Selenium in the liver facilitates the biodilution of mercury in the muscle of Planiliza haematocheilus in the Jiaozhou Bay, China

Abstract

There are increasing evidences that the biodilution effect can significantly reduce the biomagnification of mercury (Hg) in fish. The significant antagonism of selenium (Se) -Hg may have a potential diluting effect on Hg in fish; however, there is still lack of knowledge on such effect. To reveal the Se-Hg interaction and its role in controlling the biodilution effect of Hg, we investigated levels of Hg and Se in the muscle and liver of redlip mullet from Jiaozhou Bay, China, an urbanized semi-enclosed bay highly impacted by human activities.
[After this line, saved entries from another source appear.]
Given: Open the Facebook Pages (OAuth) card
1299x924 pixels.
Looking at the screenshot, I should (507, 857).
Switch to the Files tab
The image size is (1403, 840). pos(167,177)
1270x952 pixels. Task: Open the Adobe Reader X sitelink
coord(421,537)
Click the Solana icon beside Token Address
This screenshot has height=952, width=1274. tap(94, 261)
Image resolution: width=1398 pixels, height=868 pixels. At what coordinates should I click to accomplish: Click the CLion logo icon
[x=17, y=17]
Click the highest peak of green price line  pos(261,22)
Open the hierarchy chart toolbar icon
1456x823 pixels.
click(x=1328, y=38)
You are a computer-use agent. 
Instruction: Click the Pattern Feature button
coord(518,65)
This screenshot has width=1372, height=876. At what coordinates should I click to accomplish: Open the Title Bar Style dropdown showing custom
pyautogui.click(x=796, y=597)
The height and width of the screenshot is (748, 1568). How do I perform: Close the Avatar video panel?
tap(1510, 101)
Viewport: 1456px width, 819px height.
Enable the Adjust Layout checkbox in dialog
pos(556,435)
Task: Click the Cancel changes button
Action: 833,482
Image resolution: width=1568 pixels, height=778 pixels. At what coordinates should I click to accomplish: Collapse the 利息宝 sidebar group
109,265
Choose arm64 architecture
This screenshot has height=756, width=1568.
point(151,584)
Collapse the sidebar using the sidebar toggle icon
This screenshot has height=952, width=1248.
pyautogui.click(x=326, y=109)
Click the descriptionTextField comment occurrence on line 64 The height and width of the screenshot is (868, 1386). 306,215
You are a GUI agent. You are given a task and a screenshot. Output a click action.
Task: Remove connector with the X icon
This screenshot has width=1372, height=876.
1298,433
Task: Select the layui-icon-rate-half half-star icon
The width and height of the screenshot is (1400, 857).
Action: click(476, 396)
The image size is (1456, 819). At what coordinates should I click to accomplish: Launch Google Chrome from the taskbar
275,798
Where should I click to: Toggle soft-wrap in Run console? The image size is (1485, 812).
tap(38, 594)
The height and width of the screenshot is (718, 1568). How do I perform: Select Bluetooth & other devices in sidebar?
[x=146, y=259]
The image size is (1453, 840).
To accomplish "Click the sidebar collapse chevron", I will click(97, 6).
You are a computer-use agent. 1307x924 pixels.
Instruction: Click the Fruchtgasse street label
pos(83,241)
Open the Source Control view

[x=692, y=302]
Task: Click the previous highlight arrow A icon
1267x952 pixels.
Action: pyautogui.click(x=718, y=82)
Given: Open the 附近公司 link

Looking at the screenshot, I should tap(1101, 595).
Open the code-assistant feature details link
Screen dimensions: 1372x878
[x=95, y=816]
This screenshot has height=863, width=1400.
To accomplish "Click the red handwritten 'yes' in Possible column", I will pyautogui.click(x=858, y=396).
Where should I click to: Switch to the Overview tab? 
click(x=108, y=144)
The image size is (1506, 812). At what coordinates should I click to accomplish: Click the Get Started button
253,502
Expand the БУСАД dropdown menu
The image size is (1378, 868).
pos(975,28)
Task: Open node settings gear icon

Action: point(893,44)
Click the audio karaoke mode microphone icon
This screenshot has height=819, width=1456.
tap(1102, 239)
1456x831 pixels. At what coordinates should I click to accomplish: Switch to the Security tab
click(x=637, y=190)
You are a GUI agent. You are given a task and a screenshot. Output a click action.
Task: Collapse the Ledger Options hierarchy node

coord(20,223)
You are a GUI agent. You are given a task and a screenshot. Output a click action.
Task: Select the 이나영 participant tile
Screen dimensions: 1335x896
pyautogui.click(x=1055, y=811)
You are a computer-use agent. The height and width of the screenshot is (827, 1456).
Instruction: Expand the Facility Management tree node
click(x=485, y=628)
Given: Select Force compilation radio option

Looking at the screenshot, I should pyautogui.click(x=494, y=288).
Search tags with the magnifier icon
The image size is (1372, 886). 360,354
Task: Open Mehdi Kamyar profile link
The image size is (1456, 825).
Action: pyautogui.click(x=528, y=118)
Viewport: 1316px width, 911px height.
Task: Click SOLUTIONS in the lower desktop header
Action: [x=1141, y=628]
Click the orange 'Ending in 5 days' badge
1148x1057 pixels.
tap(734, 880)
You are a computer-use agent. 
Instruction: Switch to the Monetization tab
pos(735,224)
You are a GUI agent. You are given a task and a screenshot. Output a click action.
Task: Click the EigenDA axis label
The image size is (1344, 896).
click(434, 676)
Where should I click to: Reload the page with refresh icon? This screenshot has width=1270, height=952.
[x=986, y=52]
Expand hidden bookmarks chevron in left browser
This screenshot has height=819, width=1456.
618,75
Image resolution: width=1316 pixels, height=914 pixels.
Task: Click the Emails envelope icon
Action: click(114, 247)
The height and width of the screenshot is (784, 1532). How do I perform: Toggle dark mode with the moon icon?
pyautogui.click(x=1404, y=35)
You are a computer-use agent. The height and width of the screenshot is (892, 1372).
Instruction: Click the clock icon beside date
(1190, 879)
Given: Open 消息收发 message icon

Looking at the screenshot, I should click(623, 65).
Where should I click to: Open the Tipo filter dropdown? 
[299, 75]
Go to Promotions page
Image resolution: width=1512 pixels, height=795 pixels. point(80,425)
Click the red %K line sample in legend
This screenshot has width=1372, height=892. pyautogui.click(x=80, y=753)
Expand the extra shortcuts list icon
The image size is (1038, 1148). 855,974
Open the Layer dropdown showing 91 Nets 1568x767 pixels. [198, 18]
In general, Hg levels in fish muscle were significantly negatively correlated to the levels of Se in the liver and fish size for fish with a size of < 200 mm, indicating that the antagonistic effect of Se on Hg increased with fish growth. This relationship was not significant for fish with a size of > 200 mm, possibly because the normal metabolism of Hg in muscle was hindered by homeostatic regulation or physiological activities such as gonadal development in vivo. Furthermore, the molar ratio of Se in the liver/Hg in the muscle was significantly increasing with Se/Hg in the liver, suggesting that the liver may be the key organ involved in Se-Hg antagonism. Moreover, both ratios continued to decrease with increasing fish size, implying that the antagonistic effect weakens with fish growth. These results indicate that Hg sequestration by liver may be a key mechanism of Se-Hg antagonism in fish and function as a driver for the biodilution effect of Hg, especially at a size of < 200 mm. These findings are further supported by the established linear model of Se-Hg antagonism at different developmental stages.